The Dow Jones rose 450 points after strong GDP data, as investors faced a "hard hit" from the US Fed's Powell. Gross domestic product has seen growth in the last quarter, but it has largely been driven by inventory. Stocks posted strong gains on Thursday morning, finding support after reading much stronger than expected fourth-quarter economic growth and Federal Reserve Chair Jerome Powell's hint that the central bank is planning to rate several rates after recovering from weakness in the previous session. This year's hikes.

The Dow Jones rose 450 points
The Dow Jones rose 450 points after strong GDP data

What's going on
The Dow Jones Industrial Average was up + 0.16%, 458.43 points, or 1.3%, at 3,4626.52, after rising 600 points in early session highs.
The S&P 500 SPX rose -0.21% to 56.28 points, or 1.3%, to 4,406.21 points.
The Nasdaq Composite Index traded up -0.62% at 109.24 points, or 0.8%, at 13,651.36.
On Wednesday, the Dow Jones fell 0.4% and the S&P 500 fell 0.2%, giving stocks gains during Powell's press conference, while the Nasdaq Composite posted small gains.

What drives the market
United States. The economy accelerated towards the end of 2021 before the late Crowd of Omicron, the fourth quarter grew at an annual rate of 6.9% as consumers spent more and business recovered. According to a Wall Street Journal survey, economists expect GDP to grow 5.5% in the fourth quarter after a slowdown of 2.3% year-on-year in the third quarter.

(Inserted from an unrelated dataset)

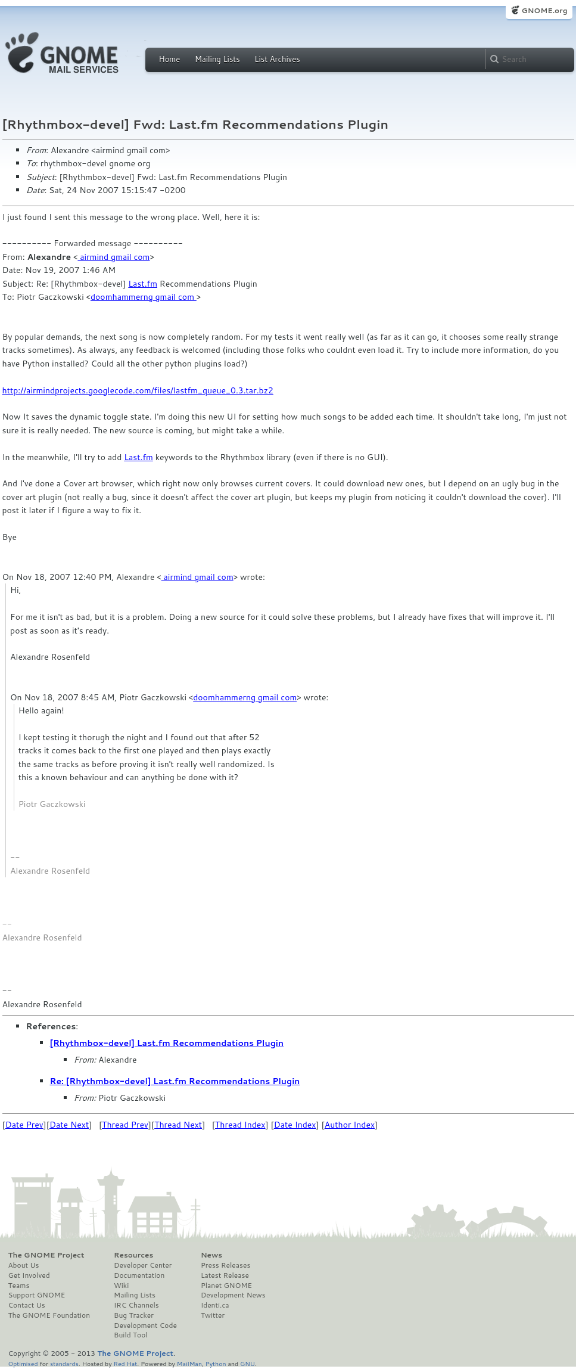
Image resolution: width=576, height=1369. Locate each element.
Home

Although strong economic data may raise expectations that the Fed will be more courageous in tightening policy, economists point out that stock gains were the main driver, without which the economy would have expanded by only 1.9%. Furthermore, increasing inventories can be read as a sign that supply chain constraints are easing, which will reduce inflationary pressures.

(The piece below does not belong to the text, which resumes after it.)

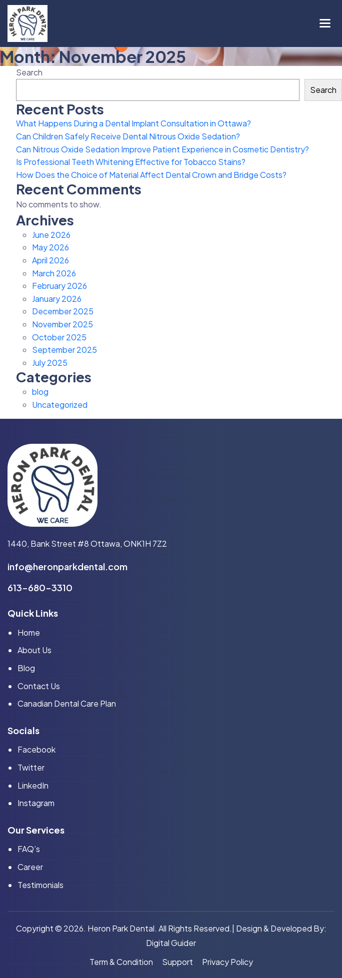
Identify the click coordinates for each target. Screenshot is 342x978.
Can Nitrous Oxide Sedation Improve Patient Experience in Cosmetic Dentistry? (162, 149)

"The bright side of today's report is that the supply side of the economy has begun to keep pace with demand, as evidenced by the creation of large inventories in the fourth quarter," wrote Anita Markoska and Thomas Simmons, economists at Jefferies. "While inventory levels are still low, they are clearly skewed, which will start easing the pressure on inflation fairly soon."

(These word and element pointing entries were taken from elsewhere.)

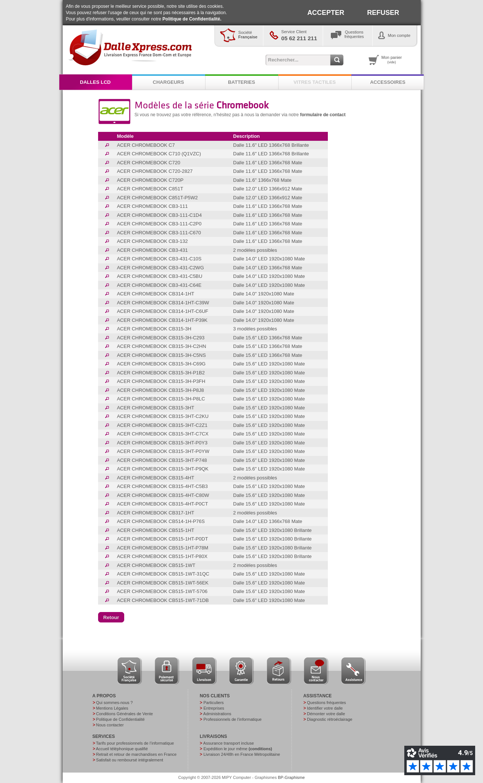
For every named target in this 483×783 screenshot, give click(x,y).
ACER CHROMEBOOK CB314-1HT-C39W (163, 302)
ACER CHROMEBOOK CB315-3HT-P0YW (163, 451)
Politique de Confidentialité (120, 719)
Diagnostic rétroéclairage (329, 719)
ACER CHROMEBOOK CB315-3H (154, 329)
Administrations (217, 713)
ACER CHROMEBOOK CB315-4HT (155, 478)
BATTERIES (241, 82)
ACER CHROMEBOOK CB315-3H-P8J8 (160, 390)
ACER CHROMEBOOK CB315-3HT (155, 407)
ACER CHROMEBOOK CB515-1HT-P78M (162, 548)
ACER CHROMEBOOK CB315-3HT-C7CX (162, 434)
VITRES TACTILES (315, 82)
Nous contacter (110, 725)
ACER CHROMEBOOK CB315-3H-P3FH (161, 381)
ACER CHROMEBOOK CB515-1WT (156, 565)
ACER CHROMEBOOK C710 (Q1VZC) (159, 153)
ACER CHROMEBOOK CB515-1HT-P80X (162, 556)
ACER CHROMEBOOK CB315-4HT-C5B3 (162, 486)
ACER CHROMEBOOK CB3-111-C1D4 (159, 215)
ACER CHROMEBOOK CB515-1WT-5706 (162, 591)
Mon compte (399, 35)
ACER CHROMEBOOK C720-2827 (154, 171)
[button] (111, 617)
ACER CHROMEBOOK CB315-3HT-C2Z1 (162, 425)
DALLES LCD (95, 82)
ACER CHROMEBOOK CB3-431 (152, 250)
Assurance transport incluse (228, 743)
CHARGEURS (168, 82)
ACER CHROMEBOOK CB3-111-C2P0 (159, 223)
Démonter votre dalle (326, 713)
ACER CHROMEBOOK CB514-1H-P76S (161, 521)
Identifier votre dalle (325, 708)
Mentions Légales (112, 708)
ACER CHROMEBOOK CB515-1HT (155, 530)
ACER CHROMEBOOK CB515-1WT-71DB (162, 600)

While a statement from the Federal Open Market Committee on Wednesday afternoon did not surprise investors, Powell's comments echoed that sentiment.

The head of the central bank did not dispel the notion that the Fed could raise to every meeting this year and spoke of the need to be "smart". He added that "there is a lot of room for growth without compromising jobs."

Seema Shah, chthe ief strategist at Principal Global Investors, described the observation as "a real blow to the teeth of the market" about its ability to raise prices without hurting the job market.

Need to know: The S&P 500 needs to be reduced by another 20% to attract the Fed's attention, says Ray Dalio's Bridgewater CIO.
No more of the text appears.